みなさん こんにちは
石政佐藤石材の代表 佐藤豊 です。
突然ですが、みなさん「珪化木」ってご存知ですか?
小学校の理科の時間に習ったと思いますが、昔々何万年も前の木材(立ち木)が倒れて土砂に埋まり、地層の隆起によって地面の下の方へと移動すると、地層からのとてつもない圧力を受けます。
そこへケイ酸を含んだ地下水が流れ込み、徐々に木の細胞の中を満たしていき長い期間を経て木の中身が二酸化ケイ素に置き変わったものです。
ケイ酸(sio2)とはケイ素と酸素、そして水素の化合物の総称で土のせいぶんの60~80%を占める成分です。
ケイ酸って普段あまりなじみの無いものですが、実は地球上のあらゆる生物の細胞に入っている物質なんです。
で、 「珪化木」は二酸化「ケイ」素に変「化」した「木」なので、珪化木と言います。
自分たちの小さい頃は、珪化木の事を「木石」と読んで近くの川へ取りに行った記憶があります。
木の中身が二酸化ケイ素に置き変わり、地層からの圧力を受けて圧縮されると二酸化ケイ素は結晶化して、「石英」に変わっていきます。
石英は基本的に白い色の結晶を作るのですが、鉄分などの元素の影響もうけて黒や紫、黄色などの色も出て来るので、様々な模様が生まれます。その中でも無色透明なものは「水晶」と呼ばれとても人気が有ります。
そういった珪化木が多治見市の中央を流れている土岐川流域で採取出来ます。そして土岐川流域で採取されるためか「土岐石」と呼ばれ昔から愛好家が見えるそうです。
聴くところによると、古墳時代には「勾玉」として使用され、江戸時代には「生類憐みの令」を出された徳川綱吉公に献上したところ、その魅力に感銘され「採取禁止令」が出されたとの事です。
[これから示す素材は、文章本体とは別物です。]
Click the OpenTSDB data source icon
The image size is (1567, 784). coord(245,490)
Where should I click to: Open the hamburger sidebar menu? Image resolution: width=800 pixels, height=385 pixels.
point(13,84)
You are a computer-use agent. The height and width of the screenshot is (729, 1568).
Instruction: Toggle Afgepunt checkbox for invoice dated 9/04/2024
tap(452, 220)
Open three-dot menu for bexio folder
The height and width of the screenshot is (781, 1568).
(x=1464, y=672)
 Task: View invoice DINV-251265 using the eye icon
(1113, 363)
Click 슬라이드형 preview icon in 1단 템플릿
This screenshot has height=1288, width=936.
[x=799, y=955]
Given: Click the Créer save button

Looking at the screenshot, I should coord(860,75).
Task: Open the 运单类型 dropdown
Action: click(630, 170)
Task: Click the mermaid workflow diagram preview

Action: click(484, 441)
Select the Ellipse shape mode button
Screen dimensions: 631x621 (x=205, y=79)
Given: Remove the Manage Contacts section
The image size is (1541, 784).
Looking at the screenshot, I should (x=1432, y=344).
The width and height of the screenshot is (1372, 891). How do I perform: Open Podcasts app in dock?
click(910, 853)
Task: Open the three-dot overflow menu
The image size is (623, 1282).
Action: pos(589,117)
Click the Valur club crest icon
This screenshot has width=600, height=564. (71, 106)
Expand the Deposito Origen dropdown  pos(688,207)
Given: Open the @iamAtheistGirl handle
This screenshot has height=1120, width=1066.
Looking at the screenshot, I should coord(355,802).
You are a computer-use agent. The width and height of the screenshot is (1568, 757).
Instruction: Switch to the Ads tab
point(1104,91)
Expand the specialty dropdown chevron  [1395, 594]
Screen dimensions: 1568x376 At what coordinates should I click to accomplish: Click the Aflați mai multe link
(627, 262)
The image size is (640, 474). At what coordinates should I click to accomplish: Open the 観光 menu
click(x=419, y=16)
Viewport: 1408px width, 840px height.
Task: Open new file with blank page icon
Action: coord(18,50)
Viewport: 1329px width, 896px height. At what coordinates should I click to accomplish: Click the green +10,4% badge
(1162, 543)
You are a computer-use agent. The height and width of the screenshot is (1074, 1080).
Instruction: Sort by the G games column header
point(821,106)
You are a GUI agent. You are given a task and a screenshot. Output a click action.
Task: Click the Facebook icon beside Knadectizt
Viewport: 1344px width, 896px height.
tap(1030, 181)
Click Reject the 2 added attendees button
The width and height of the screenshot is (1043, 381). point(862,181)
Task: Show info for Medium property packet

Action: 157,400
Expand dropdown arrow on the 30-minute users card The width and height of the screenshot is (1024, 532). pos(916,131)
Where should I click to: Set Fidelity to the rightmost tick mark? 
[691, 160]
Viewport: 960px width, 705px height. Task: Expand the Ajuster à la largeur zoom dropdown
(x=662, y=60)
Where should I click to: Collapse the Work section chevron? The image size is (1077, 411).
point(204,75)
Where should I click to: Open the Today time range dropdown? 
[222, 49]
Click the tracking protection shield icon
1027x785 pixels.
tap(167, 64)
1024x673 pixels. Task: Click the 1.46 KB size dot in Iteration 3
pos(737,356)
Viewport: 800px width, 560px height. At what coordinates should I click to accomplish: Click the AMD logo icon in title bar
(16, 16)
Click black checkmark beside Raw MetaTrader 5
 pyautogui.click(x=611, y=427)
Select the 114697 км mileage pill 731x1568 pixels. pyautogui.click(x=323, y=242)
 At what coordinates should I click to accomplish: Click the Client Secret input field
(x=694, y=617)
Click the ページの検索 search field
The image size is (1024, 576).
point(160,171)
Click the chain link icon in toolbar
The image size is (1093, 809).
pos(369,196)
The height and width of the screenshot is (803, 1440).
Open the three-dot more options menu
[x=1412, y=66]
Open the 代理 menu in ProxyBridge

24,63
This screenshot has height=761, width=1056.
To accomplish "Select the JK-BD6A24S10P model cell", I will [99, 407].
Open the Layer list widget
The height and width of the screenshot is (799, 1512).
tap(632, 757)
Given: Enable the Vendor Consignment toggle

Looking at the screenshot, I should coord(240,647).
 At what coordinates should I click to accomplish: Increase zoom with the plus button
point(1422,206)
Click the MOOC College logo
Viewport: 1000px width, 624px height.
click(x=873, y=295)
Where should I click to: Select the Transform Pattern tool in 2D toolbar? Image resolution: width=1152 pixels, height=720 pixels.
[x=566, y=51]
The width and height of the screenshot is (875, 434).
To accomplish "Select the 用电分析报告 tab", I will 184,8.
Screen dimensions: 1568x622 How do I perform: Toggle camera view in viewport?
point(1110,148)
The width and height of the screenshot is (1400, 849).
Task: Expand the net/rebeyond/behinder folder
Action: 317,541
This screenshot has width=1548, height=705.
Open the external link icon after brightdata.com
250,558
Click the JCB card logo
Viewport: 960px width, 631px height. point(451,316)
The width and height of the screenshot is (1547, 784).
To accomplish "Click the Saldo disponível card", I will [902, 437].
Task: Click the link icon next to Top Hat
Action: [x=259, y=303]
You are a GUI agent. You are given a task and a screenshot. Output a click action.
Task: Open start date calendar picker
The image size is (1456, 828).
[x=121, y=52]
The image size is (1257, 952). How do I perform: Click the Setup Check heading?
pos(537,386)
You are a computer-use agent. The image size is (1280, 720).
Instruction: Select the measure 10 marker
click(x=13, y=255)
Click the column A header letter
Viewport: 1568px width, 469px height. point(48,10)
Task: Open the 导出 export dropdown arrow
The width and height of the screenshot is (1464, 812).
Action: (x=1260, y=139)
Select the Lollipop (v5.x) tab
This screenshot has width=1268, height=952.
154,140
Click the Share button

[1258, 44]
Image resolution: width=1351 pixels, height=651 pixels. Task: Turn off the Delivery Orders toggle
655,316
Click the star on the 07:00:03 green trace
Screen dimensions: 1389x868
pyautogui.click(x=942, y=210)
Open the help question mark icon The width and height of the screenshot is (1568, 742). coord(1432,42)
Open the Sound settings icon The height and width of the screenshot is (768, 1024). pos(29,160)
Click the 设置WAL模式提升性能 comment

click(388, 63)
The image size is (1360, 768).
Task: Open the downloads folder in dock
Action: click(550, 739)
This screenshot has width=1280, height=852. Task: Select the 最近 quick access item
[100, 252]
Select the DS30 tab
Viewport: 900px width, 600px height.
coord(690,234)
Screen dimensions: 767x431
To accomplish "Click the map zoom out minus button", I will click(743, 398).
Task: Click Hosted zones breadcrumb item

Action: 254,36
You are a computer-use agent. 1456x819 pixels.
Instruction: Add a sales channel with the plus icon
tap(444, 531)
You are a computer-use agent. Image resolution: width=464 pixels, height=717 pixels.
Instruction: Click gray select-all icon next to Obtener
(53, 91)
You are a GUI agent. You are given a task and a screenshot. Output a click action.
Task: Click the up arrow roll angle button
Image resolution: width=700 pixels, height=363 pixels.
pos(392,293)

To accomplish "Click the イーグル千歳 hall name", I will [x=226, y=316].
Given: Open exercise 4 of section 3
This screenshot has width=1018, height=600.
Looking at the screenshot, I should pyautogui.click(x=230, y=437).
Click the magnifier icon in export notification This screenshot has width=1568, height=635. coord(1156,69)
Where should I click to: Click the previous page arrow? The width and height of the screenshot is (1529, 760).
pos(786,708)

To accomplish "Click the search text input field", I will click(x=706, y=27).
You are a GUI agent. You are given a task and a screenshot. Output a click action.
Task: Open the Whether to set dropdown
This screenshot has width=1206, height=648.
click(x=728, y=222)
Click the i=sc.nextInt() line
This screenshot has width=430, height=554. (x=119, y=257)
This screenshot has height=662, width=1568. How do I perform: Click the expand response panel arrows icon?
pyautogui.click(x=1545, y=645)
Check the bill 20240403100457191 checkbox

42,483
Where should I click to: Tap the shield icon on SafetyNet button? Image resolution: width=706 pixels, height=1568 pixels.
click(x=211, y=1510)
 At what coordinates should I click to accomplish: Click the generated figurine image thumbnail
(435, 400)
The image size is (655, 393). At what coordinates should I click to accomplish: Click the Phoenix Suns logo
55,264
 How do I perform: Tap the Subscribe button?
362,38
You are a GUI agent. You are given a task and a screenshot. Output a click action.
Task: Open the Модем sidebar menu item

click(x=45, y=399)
前置きが長くなりましたが、今回その愛好家さんが土岐石の事を多治見の子供に知ってもらうために珪化木を切って磨いてほしいと依頼に来られました。
こちらがその珪化木です。
左の二つは良く見ると木の切り株の雰囲気が残っています。
これを年輪とかが分かるように縦横に切って磨いてほしいとの事でした。
切ることはダイヤモンドカッターで切ればそんなに難しくはないのですが、磨くとなると御影石用の砥石ではうまく磨けるのか心配でしたが、とりあえずやってみてほしいとの事で、カット磨き作業が終了した物が、
こちらです。
心配していたより良い艶がでてホッとしています。
職人さんにやってもらいましたが、荒砥石の跡がなかなか消えなくて何度も磨き直したそうです。途中で見た時に、もうそれくらいでいいんじゃないかと思いましたが、職人さんの意地でここまで仕上げたそうです。
外見からはとても想像できない自然が作り出した美しさに感動です。
子どもたちが、これを見て石の事や地元の魅力に気づいてくれたら苦労したかいがあったと思います。